More than 200,000 of the juveniles — known in government speak as Unaccompanied Alien Children, or UAC — have been released into communities in recent years and remain there, many of them ignoring deportation orders and others awaiting a judge’s ruling.
Yet top senators say many of them are “lost,” with the federal government having no clue where they are, how to deport them, or even whether they’re being abused.
“Shocking,” said Sen. Rob Portman, Ohio Republican and chairman of the Senate’s Permanent Subcommittee on Investigations, which is probing the matter.
Government officials insisted the children aren’t lost — as least as long as they’re in federal custody, meaning in one of the dozens of dorms taxpayers fund to hold the children across the country.
But that’s usually just an intermediary step. The goal, written into the law, is to release the children quickly to sponsors, who then are supposed to take care of them.
The Obama and Trump administrations have both said that’s when their responsibilities end.
“There are no lost children. There are some families that don’t take our call. There’s a big difference,” said Commander Jonathan White with the Public Health Service.
He was referring to a checkup the government ran over the last three months of 2017, when it called more than 7,000 families with whom it had placed children 30 days before. Of those calls, the government learned more than two dozen of the juveniles had run away within a month, and some 1,400 other families refused to answer the phone or to divulge any information on the whereabouts and treatment of the kids.
Senate investigators have been pushing for updated numbers from 2018 and had been told they would be able to get the data at a hearing Thursday. But Commander White disappointed them, saying he didn’t have the numbers with him as he testified.
Mr. Portman said he wanted to see the updates within two weeks.
Lawmakers were steamed over other responses from Commander White and officials from the Department of Homeland Security and the Justice Department, saying someone needs to take responsibility for the illegal immigrant children.
But the Health and Human Services Department, which Commander White represents, was reluctant to play that role.
He said it would require setting up a “national child welfare system” extending to every state, overlapping with the child protective services-style agencies that already exist in each state.
He said that would take not only a major rewrite of federal law, but also massive amounts of money.
“If that’s the desire, that will take clarification of authorities and very significant appropriations to accomplish that goal,” he said.
Lawmakers said they’re working on the legislative rewrite — but weren’t enthusiastic about finding the cash. One Democrat said state child welfare agencies work on shoe-strings and manage to get their job done.
UAC have been the trickiest part of the flow of illegal immigrants for years, beginning with their surge under President Barack Obama in 2014. During his administration, the government, admittedly caught off guard and overwhelmed, rushed to place children with any sponsors they could — often cutting corners on safety checks.
Children were placed with abusers or even sent to human traffickers pretending to be family friends, who sent the juveniles into forced labor on farms.
Those horror stories prompted the Senate subcommittee to investigate, and this week it released its latest report detailing new problems.
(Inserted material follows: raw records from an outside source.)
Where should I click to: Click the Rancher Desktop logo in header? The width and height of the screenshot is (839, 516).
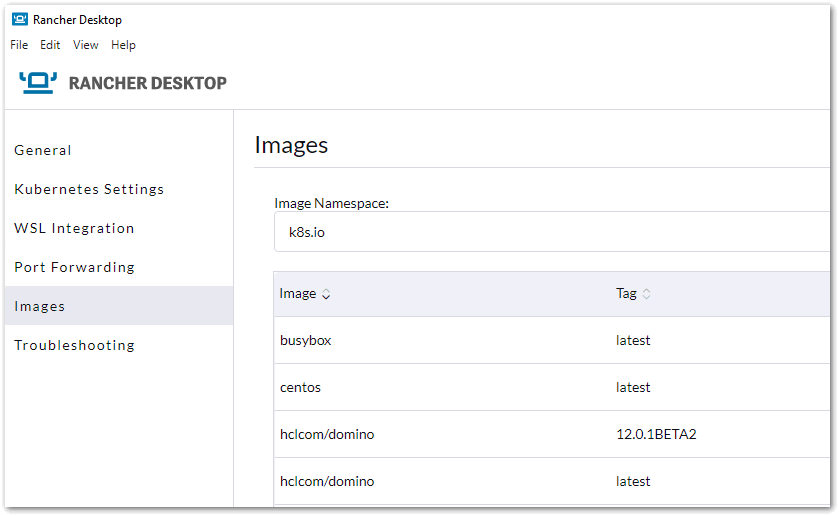pos(38,83)
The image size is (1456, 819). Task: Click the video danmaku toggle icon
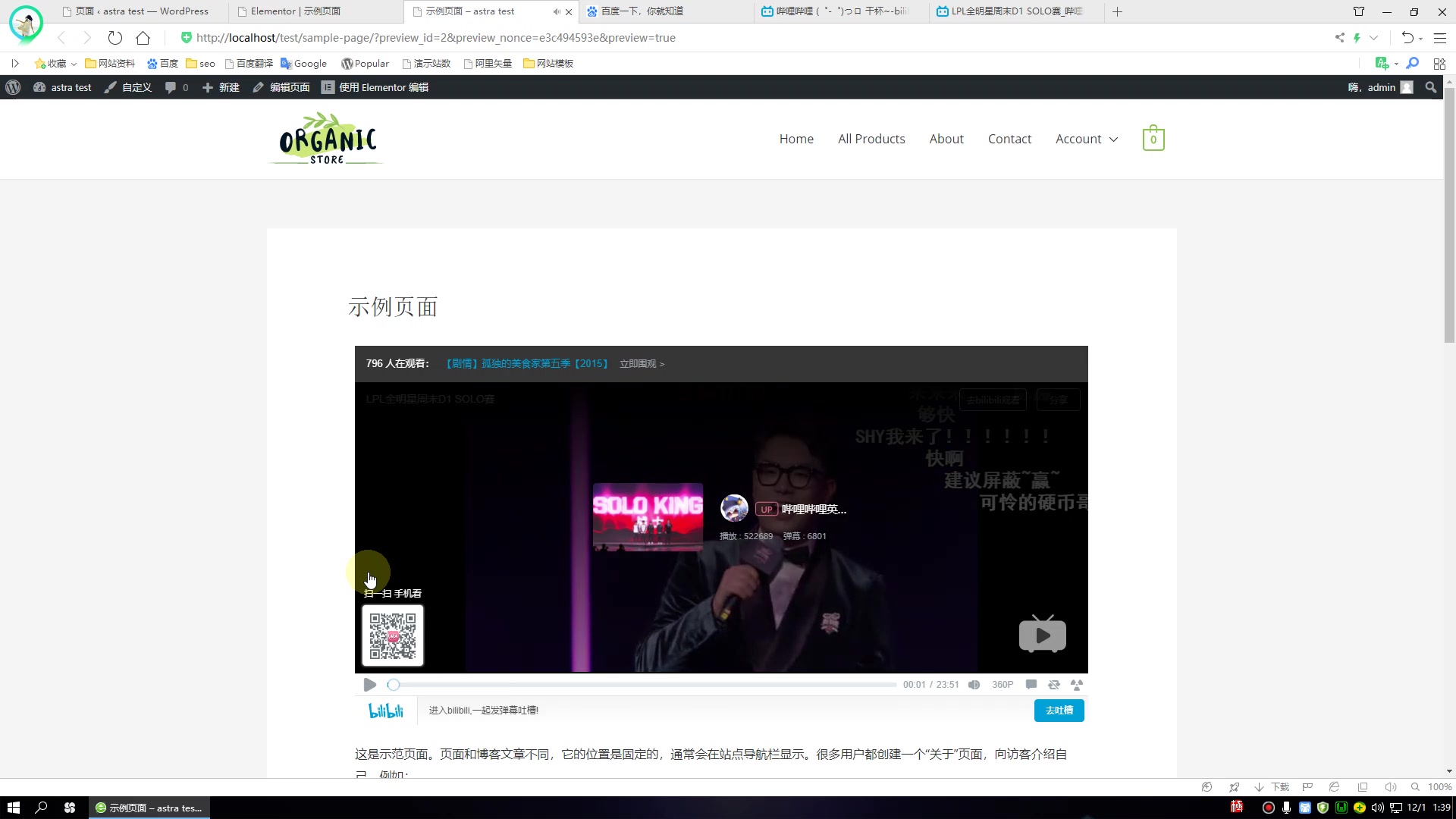[1031, 684]
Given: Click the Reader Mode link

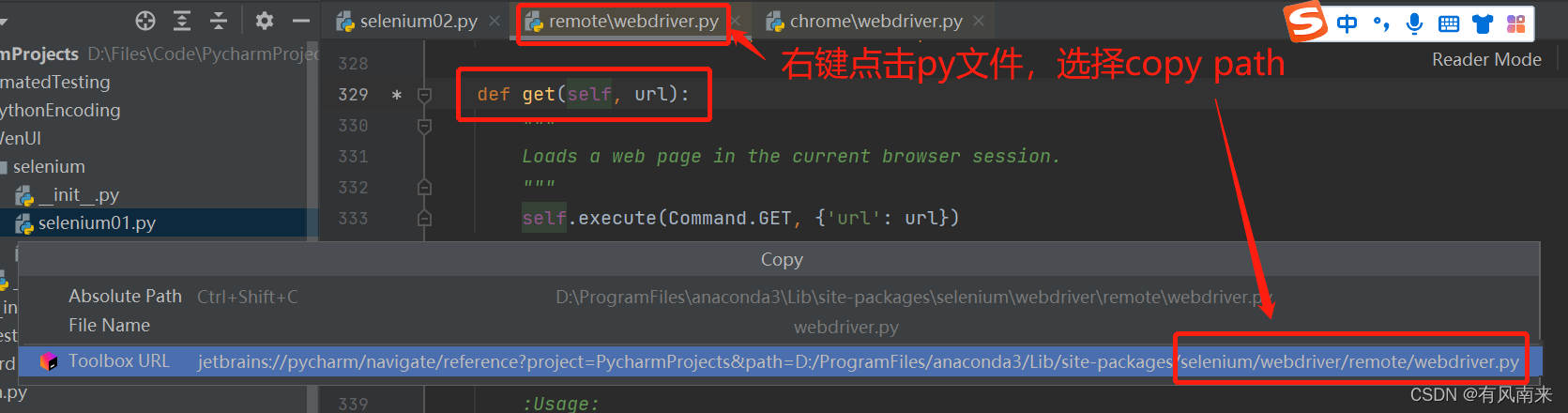Looking at the screenshot, I should (x=1486, y=59).
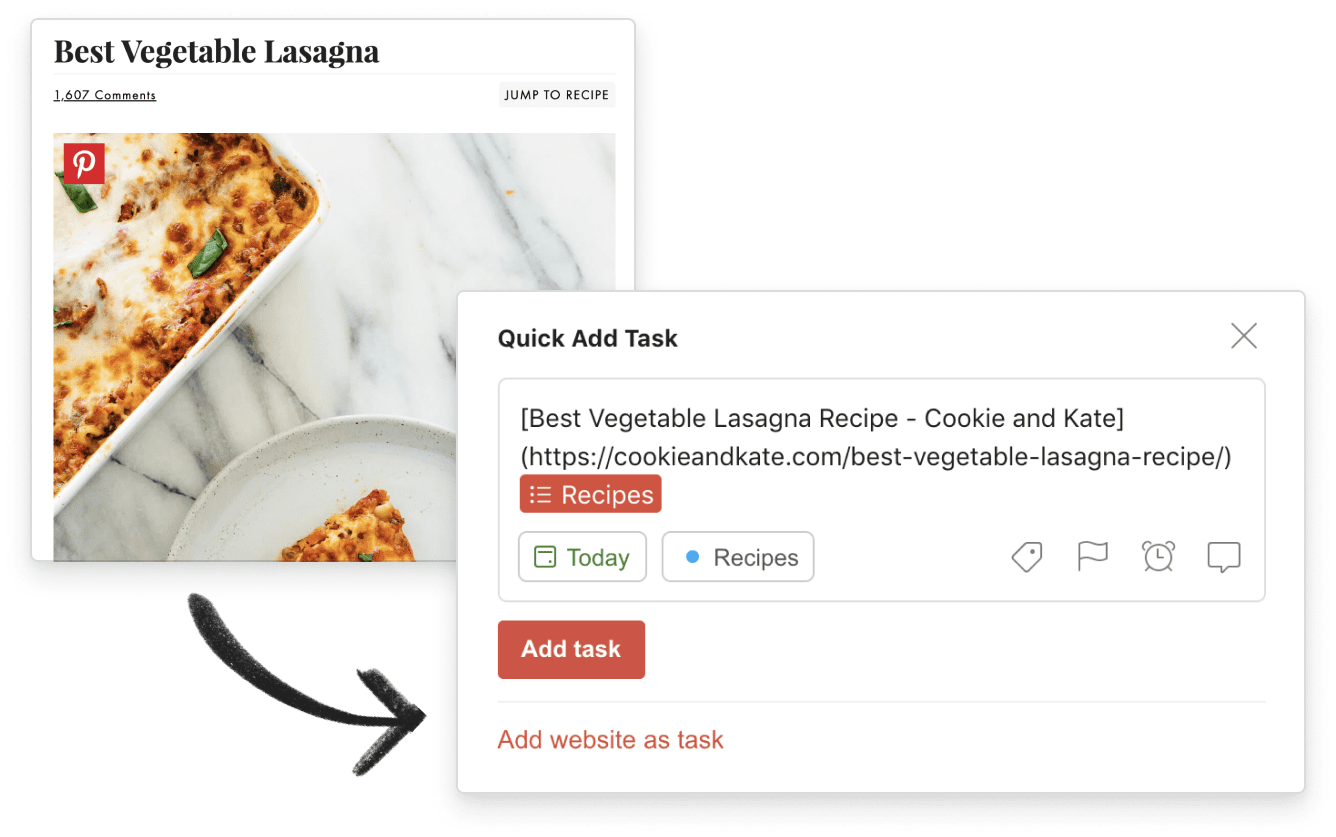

In one Florida case, a child was placed with a half-uncle, who then sent the boy to work in the fields in forced labor, the Senate investigators reported. The boy was rescued after his cousin, also forced to work in the fields, was injured and brought to the hospital, where Child Protective Services was notified and took all of the children away.
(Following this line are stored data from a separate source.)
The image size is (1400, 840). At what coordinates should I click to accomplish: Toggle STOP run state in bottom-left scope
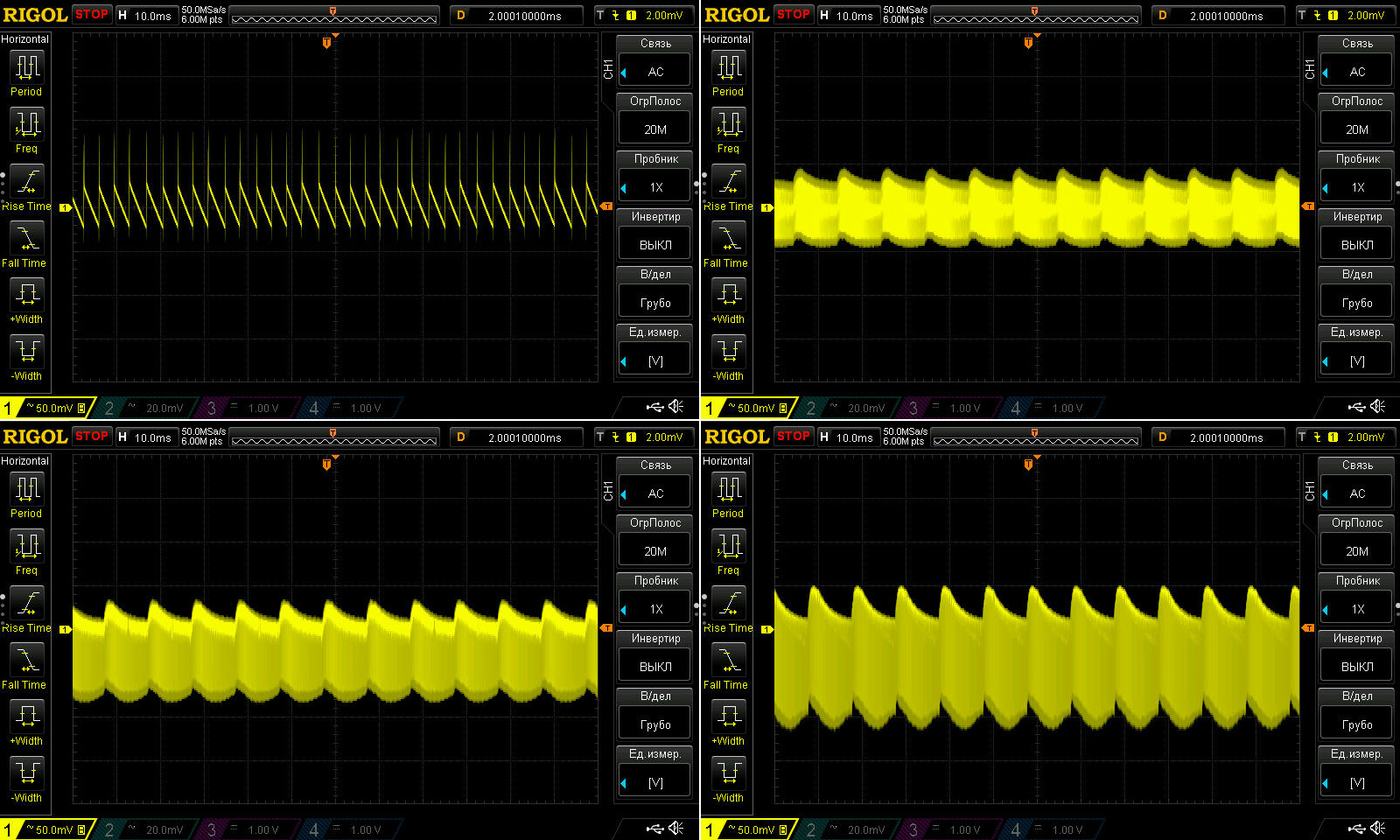coord(92,436)
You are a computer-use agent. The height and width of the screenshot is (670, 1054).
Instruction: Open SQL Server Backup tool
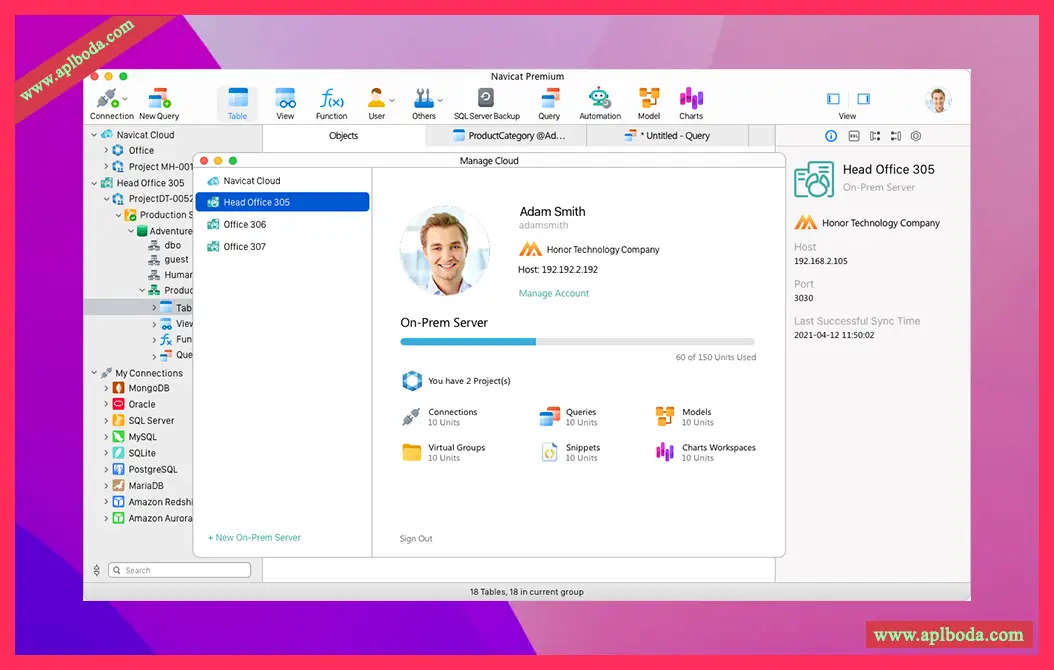[x=486, y=99]
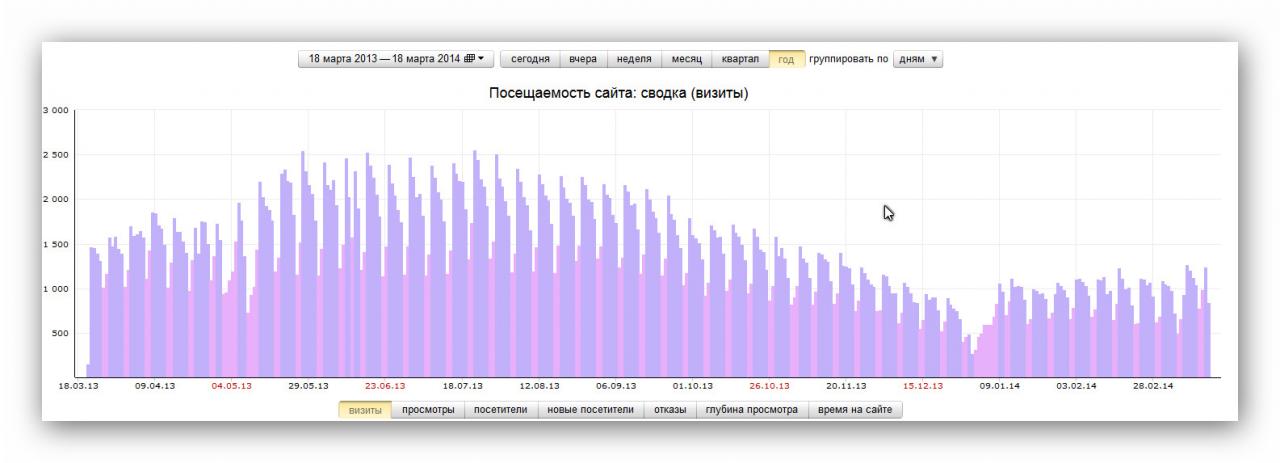The width and height of the screenshot is (1280, 463).
Task: Select the 'новые посетители' tab
Action: coord(590,410)
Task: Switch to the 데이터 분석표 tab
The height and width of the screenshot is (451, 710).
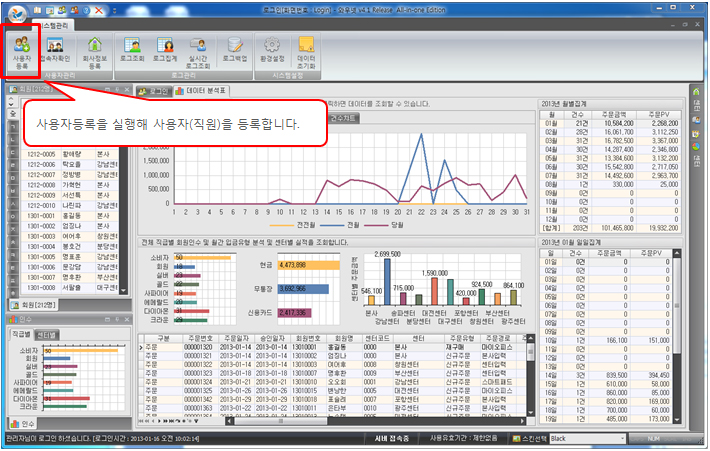Action: [204, 90]
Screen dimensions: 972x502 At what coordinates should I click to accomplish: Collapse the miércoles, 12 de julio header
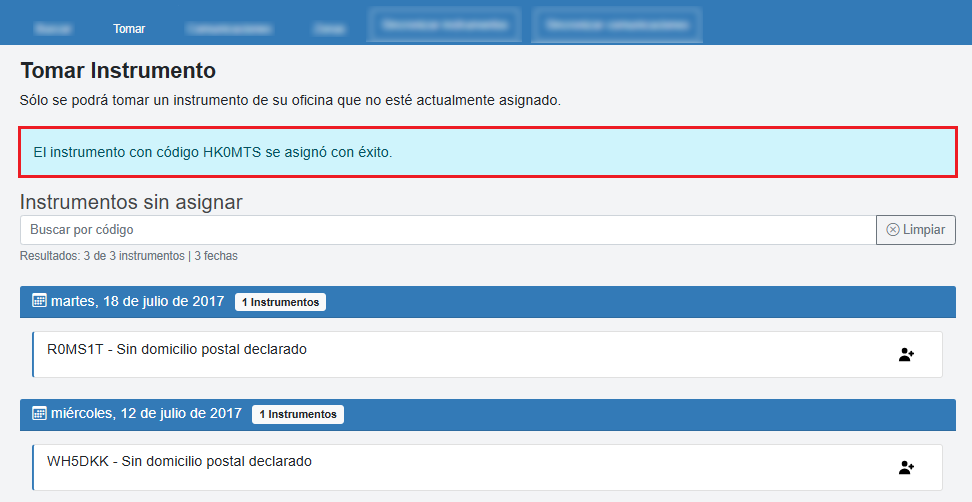[600, 413]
About 3 percent of the more than 200,000 children who have come since the surge began have been deported. The majority have been ordered removed but are ignoring those orders, while some have earned legal status.
Some 80,000 cases are pending — and that number is growing. Officials said the median time for a case to close is 465 days, and at least 8,000 cases have been pending more than three years.
The Trump administration is trying to hire more judges to speed the cases.
The government also has tightened up checks on families before they can sponsor children.
Yet the “great majority” of the children end up being sent to parents, aunts, uncles or siblings who themselves are in the U.S. illegally and trying to remain in the shadows, Commander White said.
Sen. James Lankford, Oklahoma Republican, said asking the government to try to keep track of children it sends into those situations is an impossible task.
“Of course children are going to disappear and we’re going to lose track of them … if that family is by definition trying to disappear,” he said.
He suggested a new requirement that the children would go only to legal residents.
Commander White said that would cause a “humanitarian crisis.” He said it would leave the government with hundreds of thousands of additional children to care for in dorms, and they would also end up backing up at the border.
Mr. Lankford said there needs to be some solution beyond griping at the government for not being able to reach or control illegal immigrant families intent on disappearing.
“I just think we’re setting you all up for failure on this,” he said.